Il giorno precedente la polizia aveva ha usato cani e gas lacrimogeni per disperdere la principale convention del partito di opposizione a Gokwe, a sud-ovest di Harare, per presunta violazione delle norme anti Covid, mentre a pochi chilometri di distanza, il presidente Mnangagwa pronunciava senza ostacoli un suo discorso alla folla.
Il 18 febbraio è stato diffuso sui social il video di poliziotti che aggredivano sostenitori del Ccc nella capitale e lo stesso giorno i leader della chiesa cattolica del paese hanno esortato le istituzioni a condurre elezioni pacifiche, invitando le forze di sicurezza a evitare “comportamenti scorretti”.
Il giorno seguente il Ccc denunciava l’arresto, effettuato casa per casa, di almeno 80 sostenitori dell’opposizione a Masvingo, a sud-est della capitale, e il 20 febbraio il leader del Ccc, Chamisa, accusava la commissione elettorale di aver tentato di truccare le elezioni manipolando le liste elettorali. Chamisa lo fece anche nel 2018, quando ricorse alla Corte costituzionale contro il risultato delle elezioni che assegnarono la vittoria a Mnangagwa.
L’ultimo rapporto dello Zimbabwe Peace Project (Zpp), certifica una crescita del 41% delle violazioni dei diritti umani a febbraio, per il 37% compiute dalla polizia.

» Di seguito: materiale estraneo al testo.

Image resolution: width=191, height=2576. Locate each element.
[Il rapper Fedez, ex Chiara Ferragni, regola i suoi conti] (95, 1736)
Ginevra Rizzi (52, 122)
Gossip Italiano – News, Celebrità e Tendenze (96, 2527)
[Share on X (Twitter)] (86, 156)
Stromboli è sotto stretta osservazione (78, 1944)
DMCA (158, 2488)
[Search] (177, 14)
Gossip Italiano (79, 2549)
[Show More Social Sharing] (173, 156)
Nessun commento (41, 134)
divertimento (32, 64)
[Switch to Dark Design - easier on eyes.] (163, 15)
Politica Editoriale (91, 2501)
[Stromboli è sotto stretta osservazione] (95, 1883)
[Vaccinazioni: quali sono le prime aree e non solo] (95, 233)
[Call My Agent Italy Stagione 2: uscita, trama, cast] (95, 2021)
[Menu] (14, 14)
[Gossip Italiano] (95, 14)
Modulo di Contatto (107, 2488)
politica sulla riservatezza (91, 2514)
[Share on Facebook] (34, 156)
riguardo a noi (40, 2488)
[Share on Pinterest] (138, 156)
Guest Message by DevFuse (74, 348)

La maggior parte delle vittime, circa l’89%, sono comuni cittadini, e il 9% dei sostenitori del Ccc.
L’aumento delle violenze sugli oppositori, denunciato nelle scorse settimane anche dal Forum delle ong per i diritti umani dello Zimbabwe, ha richiamato nei giorni scorsi anche l’attenzione di alcuni paesi occidentali -Unione europea e le ambasciate di Gran Bretagna, Stati Uniti, e Australia – che hanno condannato la violenza contro la coalizione di Chamisa.

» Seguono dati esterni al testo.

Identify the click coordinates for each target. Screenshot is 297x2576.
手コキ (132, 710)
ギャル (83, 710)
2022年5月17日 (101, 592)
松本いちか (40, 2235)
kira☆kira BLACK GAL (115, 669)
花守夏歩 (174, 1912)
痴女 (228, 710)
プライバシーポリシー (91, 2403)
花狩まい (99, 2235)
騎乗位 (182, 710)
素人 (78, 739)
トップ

Un intervento che non è piaciuto al presidente Mnangagwa che, fedele al suo soprannome, “coccodrillo”, ha risposto facendo notare ai diplomatici stranieri che gli è consentito fare da osservatori delle elezioni, ma che la sua amministrazione non consentirà alcuna interferenza.
«È davvero un peccato che mentre lo Zimbabwe si prepara per le elezioni generali del 2023, alcune forze stiano già cercando di influenzare il discorso nazionale e destabilizzare la pace e la stabilità di cui stiamo godendo come paese», ha affermato nel suo discorso il presidente, accusato d’aver instaurato un regime perfino più repressivo di quello del suo predecessore Robert Mugabe, al potere dal 1987 al 2017, quando, a 93 anni, fu deposto dai militari e sostituito da Mnangagwa.
Il quadro generale del paese è ben fotografato dall’analista dell’Università sudafricana di Città del Capo, Brian Raftopoulos, sul Daily Maverick: “Mentre lo Zimbabwe si avvicina alle elezioni del 2023, la battaglia per realizzare la prima sostanziale transizione democratica nel periodo postcoloniale appare desolante. Con i militari che continuano a svolgere un ruolo centrale nella politica dello Zanu-Pf, in particolare dopo il colpo di stato del 2017, la logica autoritaria del precedente regime di Mugabe si è solo accentuata”.